# Feeling personal threat from birthmum



## everhopeful (Feb 19, 2004)

Where do I start??
Well Missboo was required to be placed "away from the area" when adopted. And hence, she came to us  

Last year we found out that the birthfamily had moved lock stock and barrel to where we live, apparently a coincidence. I have been assured that they would pose no physical threat to us. 
We have been lucky in receiving information from SS about them changing addresses. But to say we live in a big place, and they had a pick of areas, they moved just 1 mile from our home.
SS persuaded us to keep Missboo's name, which we love, but it is distinctive and if shouted out in the street would certainly make certain people's ears prick up and take note. We also met birthparents and as we've not changed all that much, SS agree that it's quite likely that if we're spotted we'll be recognised.
Now since last year's initial shock, I've tried to get on with our lives and not dwell on it.

2 days ago I picked Missboo up from nursery and took her in the car, to a shop for a treat. Unbeknown to us, the birthfamily were seen walking along the same street only 20minutes earlier.
DH told me when he got in from work. I nearly died.
It hit home how close they are to us, and how close we came that afternoon.

It's sparked it all off in my mind again, about where do they work? What places should we avoid?
The thought of turning a corner or walking into a shop and coming face to face with her, makes me physically sick.
SS can't help can they? I didn't know who else to speak to about it, so that's why I'm here!
Missboo is my daughter (well, ours!) and the thought of birthmum knowing who we are and knowing where we live sends a shiver through me.

Has anyone else experienced this fear? And how do I deal with it??


----------



## Ann (Mar 21, 2002)

Hi

Have sent you an im  

Ann x


----------



## Old Timer (Jan 23, 2005)

Ever

I have no words of advise or experience hun, just wanted to send you a hug and some support.  

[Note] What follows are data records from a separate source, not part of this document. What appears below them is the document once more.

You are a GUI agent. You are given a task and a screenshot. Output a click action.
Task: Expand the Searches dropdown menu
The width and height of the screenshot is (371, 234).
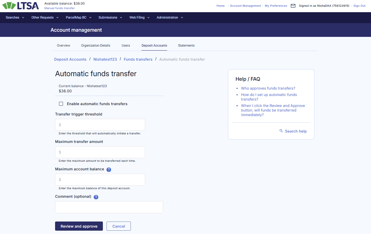[x=15, y=18]
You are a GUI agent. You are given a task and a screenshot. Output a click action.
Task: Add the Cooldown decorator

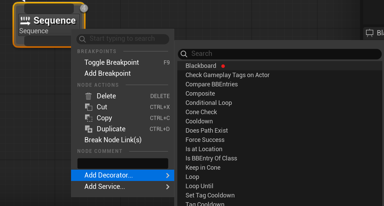tap(199, 121)

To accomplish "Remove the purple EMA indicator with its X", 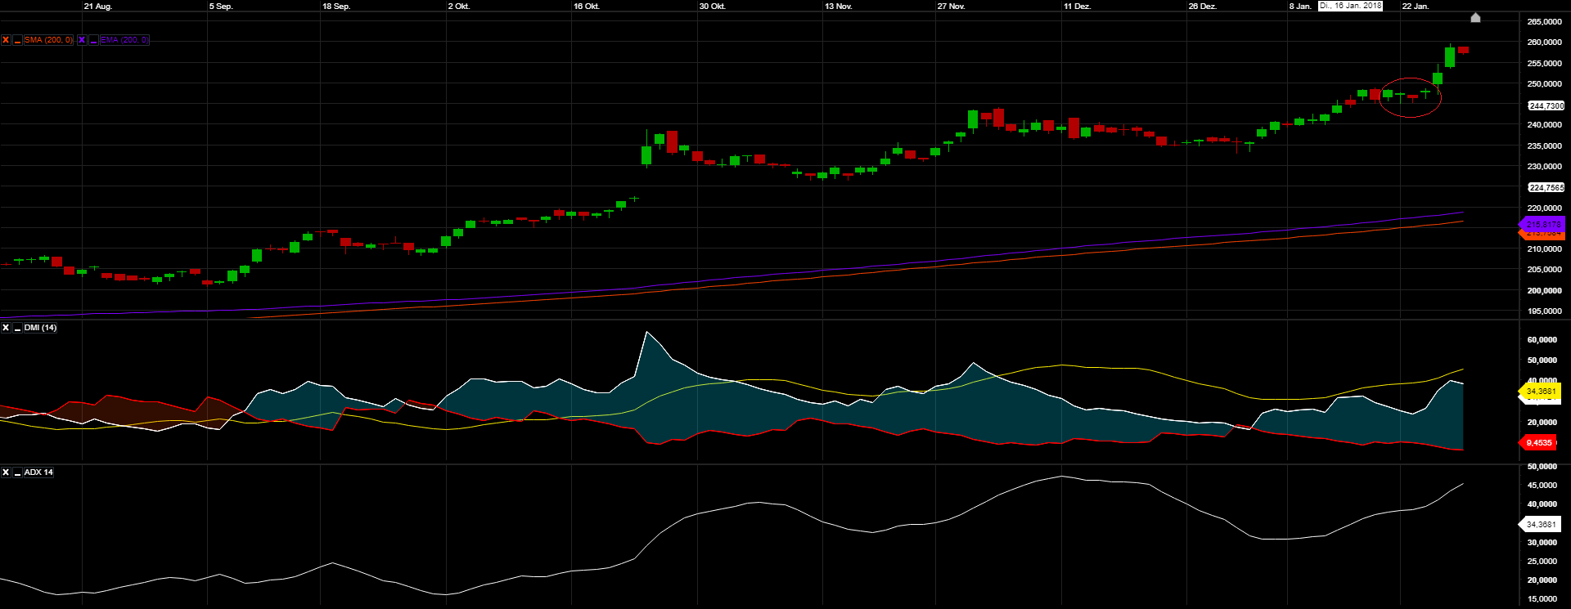I will (x=82, y=40).
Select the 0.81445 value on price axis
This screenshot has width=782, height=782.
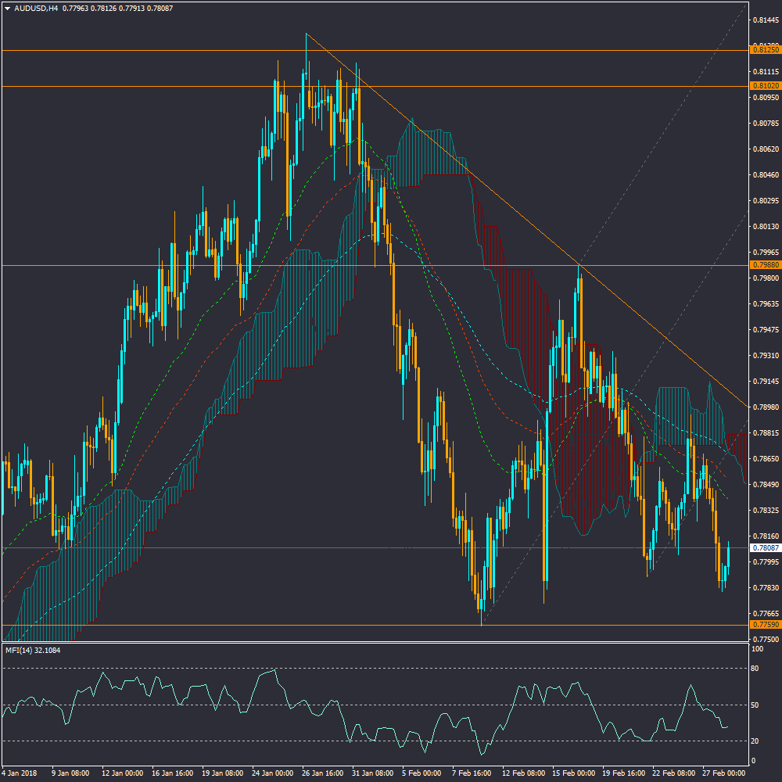(x=763, y=20)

I too would be worrying about this, I won't even go to the closest city to us as its also the closest to BF 'just incase'.

Love
OT x


----------



## ♥ M J ♥ (Apr 17, 2004)

Hi Ever

Massive hugs hun- its such a worry 

My DD has an unusal name and i have started to shortern it down so that when we are out in public she answers to it as even though we live a distance to birth family we do go to the same towns ect and i ahve the same worry esp as we did a meeting with BM and her parents

Can you ring your LA and seek there advise and support

Is there anyway of shorterning down your DD name or giving her a "nick name" for when your out and about - my DD knows that only mummy and daddy call her by her short name and that everyone else calls her by her full name

xxxx


----------



## everhopeful (Feb 19, 2004)

Hi MJ

Yes, we do tend to call her by a shortened name or her nickname in public. But all of her friends shout after her on the way to nursery and use her proper name.

Don't know.


----------



## saphy75 (Mar 15, 2004)

Hi ever, sorry no advice really  i think i would be terrified in your situation and just want to run away and hide  

sending you big    

pam xx


----------



## Guest (Jul 11, 2008)

We have a similar issue as, although we live in a small village, we are midway between two towns; mum lives in one town and the rest of their birth family in the other, so anytime we go out shopping, swimming etc I dread bumping into someone.  

Secondary schools will also be an issue as that would be close to birth family and some of the cousins are a similar age.  Again, DD1 has an unusual name and although she will have a new surname by them, her first name is distinctive.  They are also distinctive as a family as all three have bright red hair, and being older are more easily recognised and recognising.  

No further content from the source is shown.